South Africa has dropped from 88th place in global ICT development index (IDI) to 92, according to the ninth edition of the annual Measuring the Information Society Report. The report was released this week by the International Telecommunication Union (ITU) – the United Nations Specialized agency for information and communication technology (ICT).

This is despite the fact that the report states that South Africa is at the forefront of the region’s technological development with the latest broadband technologies and wide coverage.

“This has been enabled by a suitable regulatory framework and a competitive private sector-driven market,” says the ITU. “Cost remains an issue due to significant duplication in backbone networks, with a need to move to a cost-based open access regime.”

However, South Africa lags behind Mauritius (72) and Seychelles (90) in the IDI rankings.

Globally, says the ITU,  concurrent advances in the Internet of Things, big data analytics, cloud computing and artificial intelligence will enable tremendous innovations and fundamentally transform business, government and society – ultimately serving to improve livelihoods around the globe.

“This revolution will unfold,” the report states, “over the coming decades with opportunities, challenges, and implications that are not yet fully known. To harness these benefits, countries will need to create conditions supportive to the deployment of next-generation network and service infrastructures. They will also have to adopt policies that are conducive to experimentation and innovation, while mitigating potential risks to information security, privacy, and employment.”

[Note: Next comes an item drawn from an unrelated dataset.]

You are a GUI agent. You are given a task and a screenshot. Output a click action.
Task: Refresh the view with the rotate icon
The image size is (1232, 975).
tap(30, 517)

“This year’s report shows that ICTs have the potential to make the world a better place and contribute immensely to the attainment of the Sustainable Development Goals,” said ITU Secretary-General Houlin Zhao. “However, despite the overall progress achieved, the digital divide remains a challenge which needs to be addressed. This is important because information and communication technology and the digital economy have the potential to transform the lives of billions of men, women and children. The digital revolution can transform nations — entire continents – but only if digital resources are accessible. This report will help to support countries to do just that.”

“It is my hope that this report will be of great value to the ITU membership, particularly for  policy-makers, the ICT industry and others working towards the building of an inclusive global information society,” said Brahima Sanou, Director of ITU’s Telecommunication Development Bureau, which produces the report each year. “Fully harnessing the economic and social benefits of the digital revolution requires efficient and affordable physical infrastructures and services, more advanced user skills, and internationally comparable benchmarks and indicators to support enabling public policies.”

SUMMARY OF REPORT FINDINGS:

ICT development index – country ranking

The ITU ICT Development Index 2017 (IDI 2017) featured in the MIS report is a unique benchmark of the level of ICT development in countries across the world. Iceland tops the IDI 2017 rankings. It is followed by two countries and one economy in the Asia and the Pacific region, and six other countries in Europe, which have competitive ICT markets that have experienced high levels of ICT investment and innovation over many years.

The IDI has up to now been based on 11 indicators. However, recent developments in ICT markets have led to the review of those indicators. As a result of that review, in 2018 the index will be defined by 14 indicators that should add further insights into the performance of individual countries and the relative performance of countries at different development levels.

Measuring ICT development

The latest data on ICT development show continued progress in connectivity and use of ICTs. There has been sustained growth in the availability of communications in the past decade, led by growth in mobile cellular telephony and, more recently, in mobile-broadband. Growth in fixed and mobile-broadband infrastructure has stimulated Internet access and use. The number of mobile-broadband subscriptions worldwide now exceeds 50 per 100 population, enabling improved access to the Internet and online services.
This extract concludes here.